Improvements of dielectric and space charge accumulation in epoxy resin nanocomposites by magnetic field directional distribution of boron nitride nanosheets using γ-Fe₂O₃ surface modification

Space charge accumulation at the electrode/insulation interface indicates a significant challenge to composite insulation in high-power electric and electronic devices. The present study implements an external magnetic field to fabricate the non-uniform distribution of γ-Fe₂O₃@BNNS (boron nitride nanosheets) nanoparticles at the electrode/epoxy nanocomposite interface. The pulsed electro-acoustic method (PEA) technique was utilized to evaluate the space charge accumulation under DC and square-wave voltages. Furthermore, the dielectric and trap parameters of the nanocomposites were explored by wide-band dielectric spectrum and thermally stimulated current (TSC) technique, respectively. The findings indicate that the incorporation of γ-Fe₂O₃@BNNS markedly diminished both the average charge density and the maximum electric field. The modified γ-Fe₂O₃@BNNS effectively mitigated space charge accumulation at the electrode/sample interface under square-wave voltages. Specifically, the 0.5 wt% modified γ-Fe₂O₃@BNNS yields a 53 % decrease in charge accumulation at a frequency of 500 Hz.
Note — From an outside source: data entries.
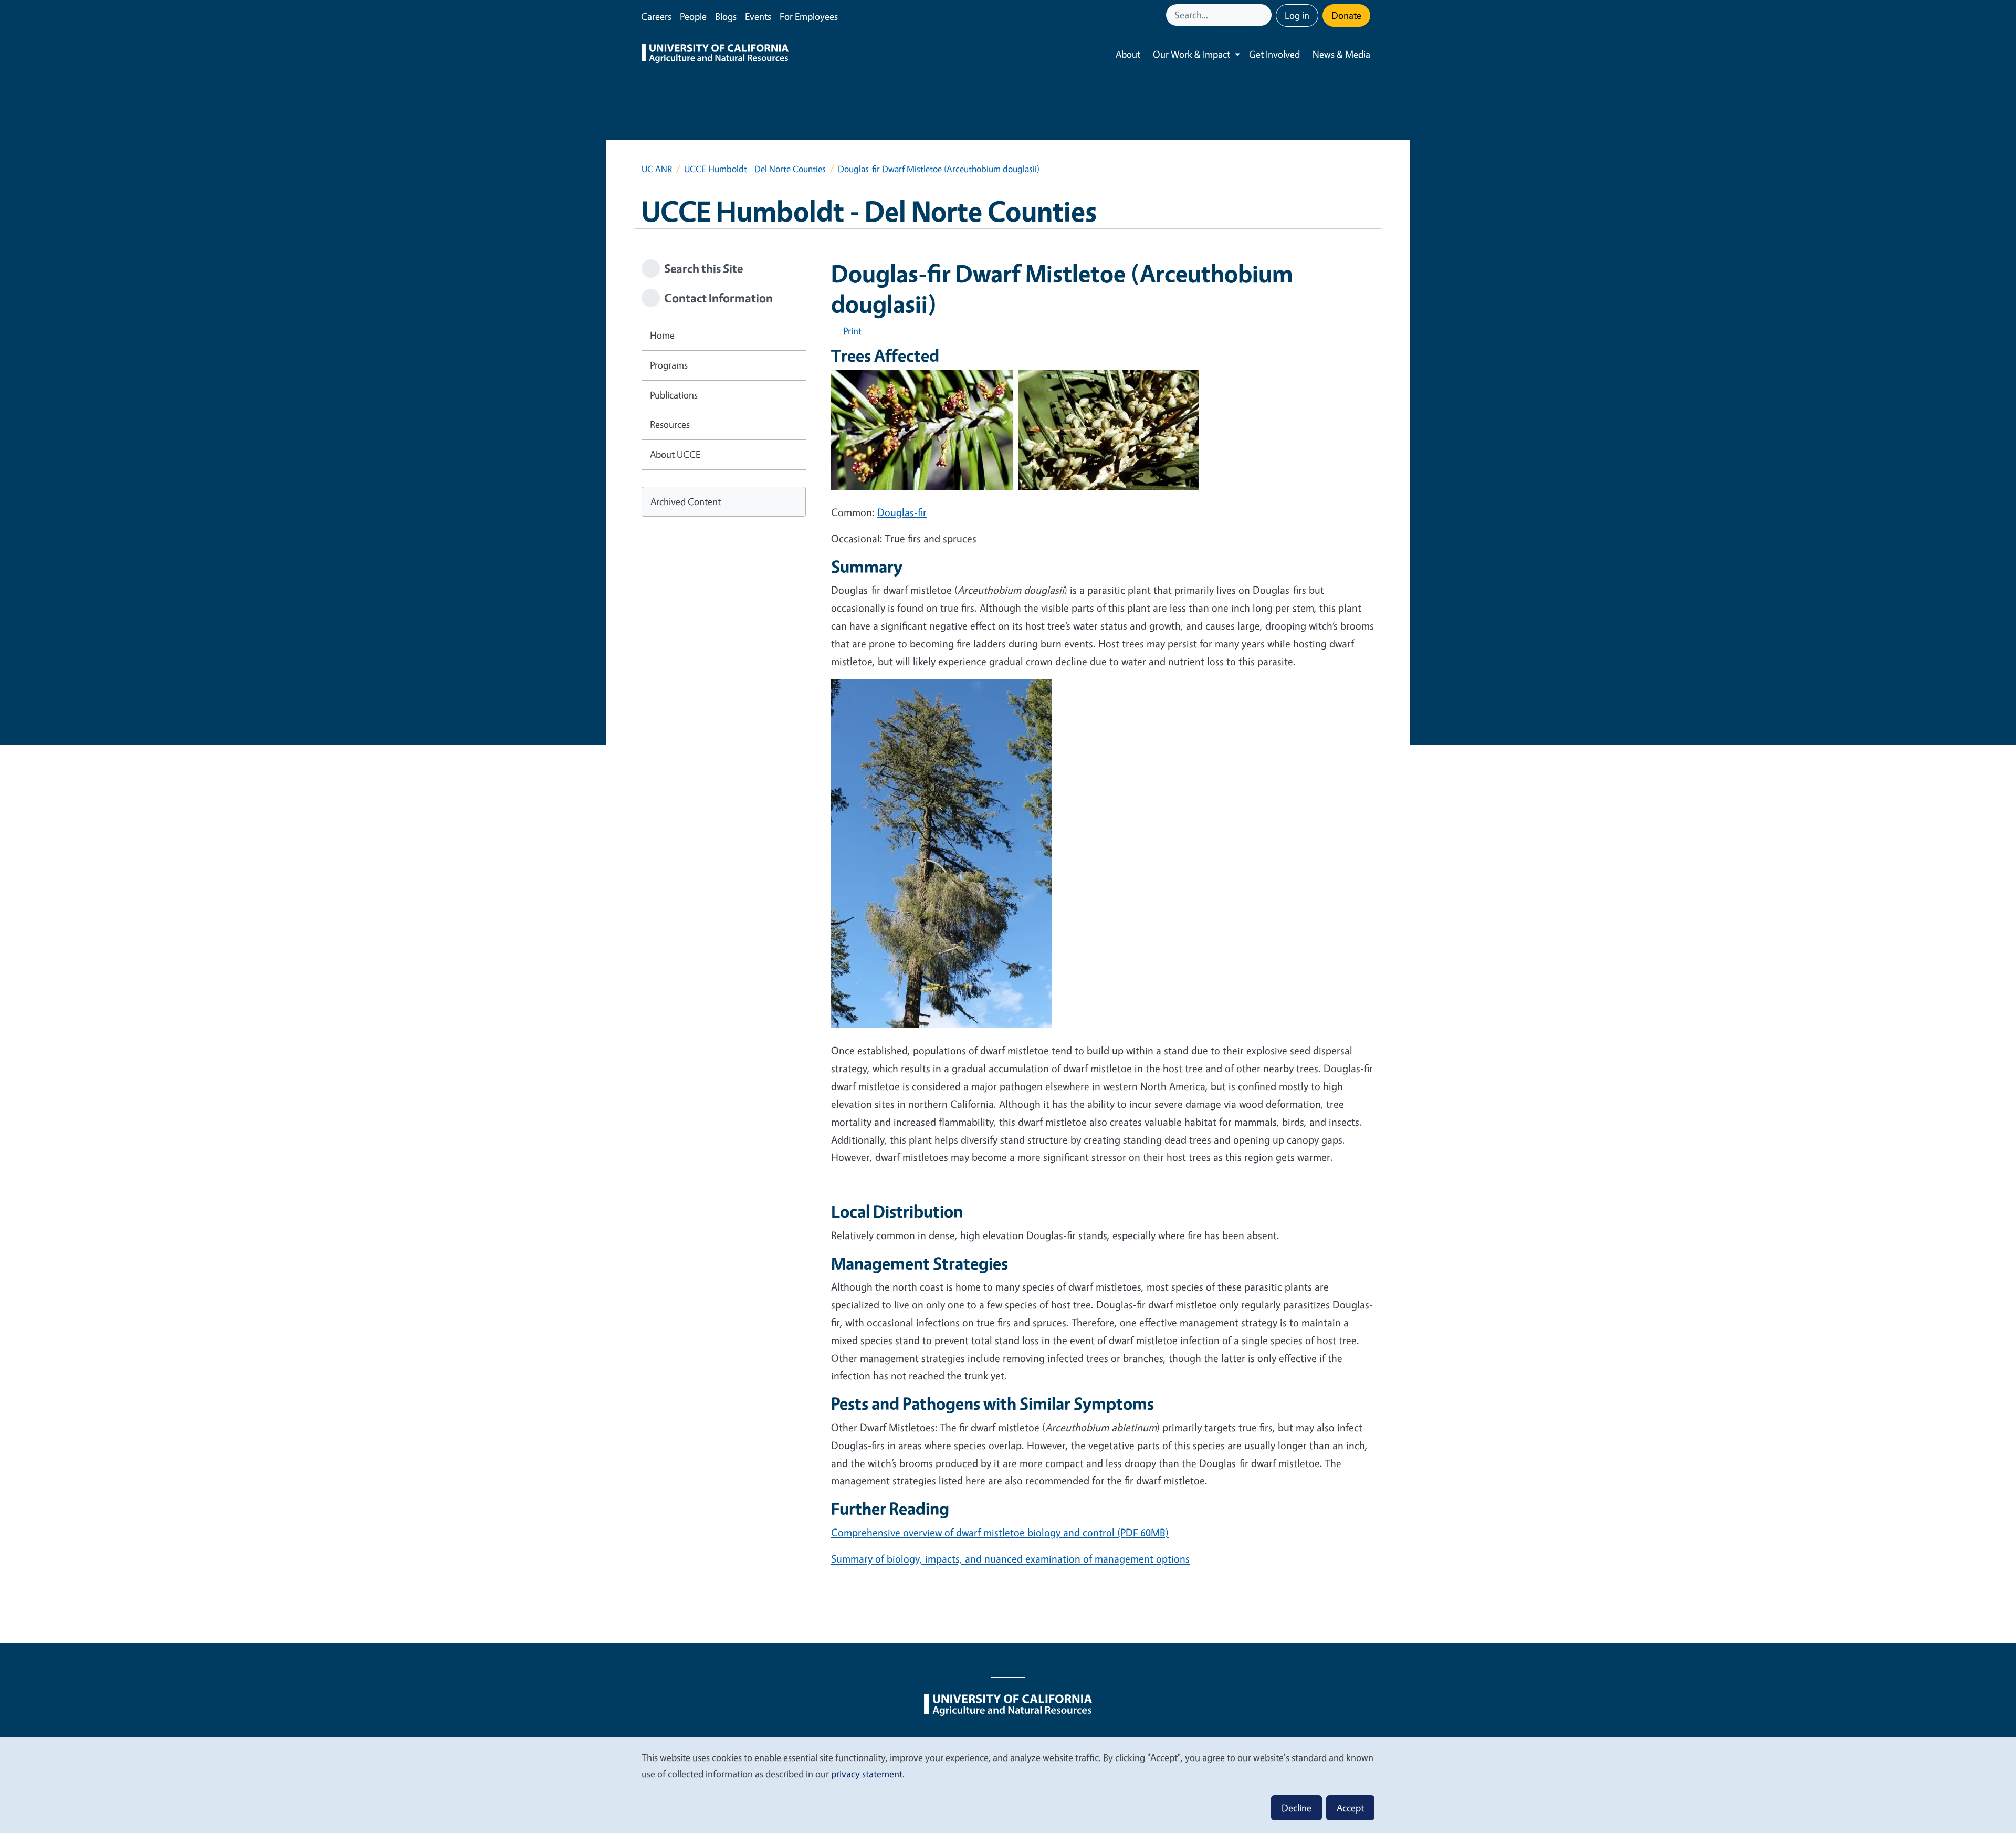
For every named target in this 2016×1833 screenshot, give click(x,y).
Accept (1350, 1807)
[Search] (1265, 15)
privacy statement (866, 1773)
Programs (669, 365)
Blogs (726, 16)
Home (662, 335)
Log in (1297, 15)
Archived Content (685, 501)
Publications (674, 395)
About (1128, 54)
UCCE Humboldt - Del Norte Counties (755, 168)
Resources (670, 424)
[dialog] (1008, 1784)
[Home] (715, 54)
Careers (656, 16)
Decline (1296, 1807)
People (693, 16)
While, the 0.1 wt% sample demonstrates a 30 % reduction in electric field distortion compared to the neat epoxy at 500 Hz. Hetero-charge accumulation is detected in epoxy nanocomposites. The modified γ-Fe₂O₃@BNNS fillers at interface introduced additional deep traps, contributing to reduction in charge injection and increase in charge recombination. Consequently, it improves the space charge characteristics of epoxy resin composites for high-power electrical and electronic applications.